Introduction
These elegant Christmas tree cookies are classic cut-out sugar cookies decorated with smooth white royal icing and silver dragees. They are buttery, soft, and hold their shape perfectly when baked. Ideal for holiday parties, cookie boxes, and gifting, these cookies combine old-fashioned vanilla sugar cookie flavor with modern bakery-style decoration.
Ingredients
For the Sugar Cookies
2 3/4 cups all-purpose flour
1 cup unsalted butter, softened
1 cup granulated sugar
1 large egg
2 teaspoons vanilla extract
1/2 teaspoon almond extract (optional for bakery flavor)
1 teaspoon baking powder
1/2 teaspoon salt
2 tablespoons milk if dough needs moisture
For the Royal Icing
4 cups powdered sugar
3 tablespoons meringue powder
6 tablespoons warm water, more if needed
1 teaspoon vanilla extract or almond extract
For Decoration
Silver dragees
White sugar pearls
Optional edible glitter
Instructions
Make the Cookie Dough
- In a large bowl, cream the butter and sugar until pale and fluffy.
- Beat in the egg, vanilla, and almond extract.
- In another bowl, whisk together flour, baking powder, and salt.
- Add dry ingredients to the butter mixture and mix just until combined.
- If the dough is crumbly, add 1 to 2 tablespoons of milk until a dough forms.
- Divide into two balls, flatten into discs, wrap well, and chill for at least one hour.
Cut and Bake
- Preheat oven to 350°F (175°C).
- Roll chilled dough on a lightly floured surface to 1/4-inch thickness.
- Cut cookies using a Christmas tree cookie cutter.
- Transfer to a parchment-lined baking sheet about 1 inch apart.
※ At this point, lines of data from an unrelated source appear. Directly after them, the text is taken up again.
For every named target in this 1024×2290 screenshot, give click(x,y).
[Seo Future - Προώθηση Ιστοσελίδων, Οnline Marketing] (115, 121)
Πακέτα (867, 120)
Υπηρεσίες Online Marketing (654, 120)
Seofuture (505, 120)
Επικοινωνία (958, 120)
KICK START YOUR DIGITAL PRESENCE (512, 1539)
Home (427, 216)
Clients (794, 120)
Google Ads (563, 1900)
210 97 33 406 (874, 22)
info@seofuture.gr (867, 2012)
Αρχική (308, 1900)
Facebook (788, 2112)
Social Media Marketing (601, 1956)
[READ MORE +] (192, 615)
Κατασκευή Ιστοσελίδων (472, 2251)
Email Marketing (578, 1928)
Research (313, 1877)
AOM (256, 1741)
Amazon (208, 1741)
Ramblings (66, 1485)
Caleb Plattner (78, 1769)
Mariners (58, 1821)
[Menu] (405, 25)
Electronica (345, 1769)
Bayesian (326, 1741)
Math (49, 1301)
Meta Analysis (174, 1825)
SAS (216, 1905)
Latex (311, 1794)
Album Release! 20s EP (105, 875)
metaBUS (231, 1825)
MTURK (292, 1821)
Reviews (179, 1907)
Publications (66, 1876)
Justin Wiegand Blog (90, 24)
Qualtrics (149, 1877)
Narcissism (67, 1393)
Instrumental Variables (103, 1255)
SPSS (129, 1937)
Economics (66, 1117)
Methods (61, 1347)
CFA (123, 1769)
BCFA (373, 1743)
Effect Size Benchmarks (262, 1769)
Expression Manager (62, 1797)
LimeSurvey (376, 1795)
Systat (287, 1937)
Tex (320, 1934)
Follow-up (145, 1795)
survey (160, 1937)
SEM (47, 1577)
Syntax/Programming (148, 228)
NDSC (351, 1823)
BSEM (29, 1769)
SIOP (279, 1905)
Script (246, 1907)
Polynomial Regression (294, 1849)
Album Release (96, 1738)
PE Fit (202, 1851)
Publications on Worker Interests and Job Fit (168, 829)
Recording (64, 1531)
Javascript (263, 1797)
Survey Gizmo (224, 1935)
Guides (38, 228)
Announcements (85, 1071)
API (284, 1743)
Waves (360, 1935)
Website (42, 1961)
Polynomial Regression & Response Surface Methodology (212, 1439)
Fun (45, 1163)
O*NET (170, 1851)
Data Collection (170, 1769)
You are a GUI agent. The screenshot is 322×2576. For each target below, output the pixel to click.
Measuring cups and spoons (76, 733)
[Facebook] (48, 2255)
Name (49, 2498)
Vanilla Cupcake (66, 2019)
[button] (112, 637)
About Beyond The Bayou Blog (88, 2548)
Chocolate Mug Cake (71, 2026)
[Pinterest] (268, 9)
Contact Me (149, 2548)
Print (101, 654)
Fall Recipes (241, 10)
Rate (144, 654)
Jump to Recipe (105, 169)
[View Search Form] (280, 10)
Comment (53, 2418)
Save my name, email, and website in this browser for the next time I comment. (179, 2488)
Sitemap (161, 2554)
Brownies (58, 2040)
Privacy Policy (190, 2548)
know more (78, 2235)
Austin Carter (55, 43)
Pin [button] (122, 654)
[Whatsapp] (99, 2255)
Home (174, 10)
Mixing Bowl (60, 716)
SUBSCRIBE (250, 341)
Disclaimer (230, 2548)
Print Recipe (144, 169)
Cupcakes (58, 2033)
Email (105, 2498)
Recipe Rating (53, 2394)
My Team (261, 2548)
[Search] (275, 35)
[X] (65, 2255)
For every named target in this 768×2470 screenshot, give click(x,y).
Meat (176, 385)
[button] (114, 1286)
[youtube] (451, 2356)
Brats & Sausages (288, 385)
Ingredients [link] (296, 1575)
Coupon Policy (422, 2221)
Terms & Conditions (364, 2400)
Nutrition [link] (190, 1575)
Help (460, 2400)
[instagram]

- Bake 8 to 10 minutes, or until edges are just barely golden.
- Cool completely before decorating.
Make the Royal Icing
- In a mixing bowl, combine powdered sugar and meringue powder.
- Add warm water slowly while mixing on low speed.
- Increase speed to medium and beat 3 to 4 minutes until thick, glossy, and smooth.
- For outlining, keep icing thicker. For flooding, thin with a bit more water until it flows smoothly.
Decorating Method
- Outline each cookie with thicker royal icing using a piping bag with a small round tip.
- Flood inside the outline with thinner icing and let it settle.
- Add dot patterns, swirl ribbons, or decorative loops with the thicker icing.
- Place silver dragees and white pearls while the icing is still wet so they stick.
- Allow cookies to dry uncovered for at least 8 hours or overnight for a hard, shiny finish.
History
Sugar cookies originated in the 1700s in the United States, often called Nazareth Cookies by settlers in Pennsylvania. They became a holiday tradition because the dough was easy to roll, cut, and decorate, making them perfect for seasonal shapes like Christmas trees.
Benefits
These cookies store well, ship well, and can be decorated in endless variations. The mild vanilla flavor appeals to both children and adults. The dough can also be made ahead and frozen.
Formation
The combination of butter, sugar, and flour creates a soft but sturdy dough that keeps its shape. Royal icing hardens into a crisp shell that protects the cookie underneath.
Nutrition
Per cookie (approximate)
Calories: 170
Fat: 7 g
Carbohydrates: 25 g
Sugar: 16 g
Protein: 2 g
Conclusion
These white Christmas tree sugar cookies are elegant, festive, and perfect for holiday gatherings. With their bakery-style finish and soft, melt-in-your-mouth texture, they make a beautiful addition to any dessert table or gift box.
Lovers
These cookies are especially loved by anyone who enjoys holiday baking, decorative treats, and classic vanilla butter cookies.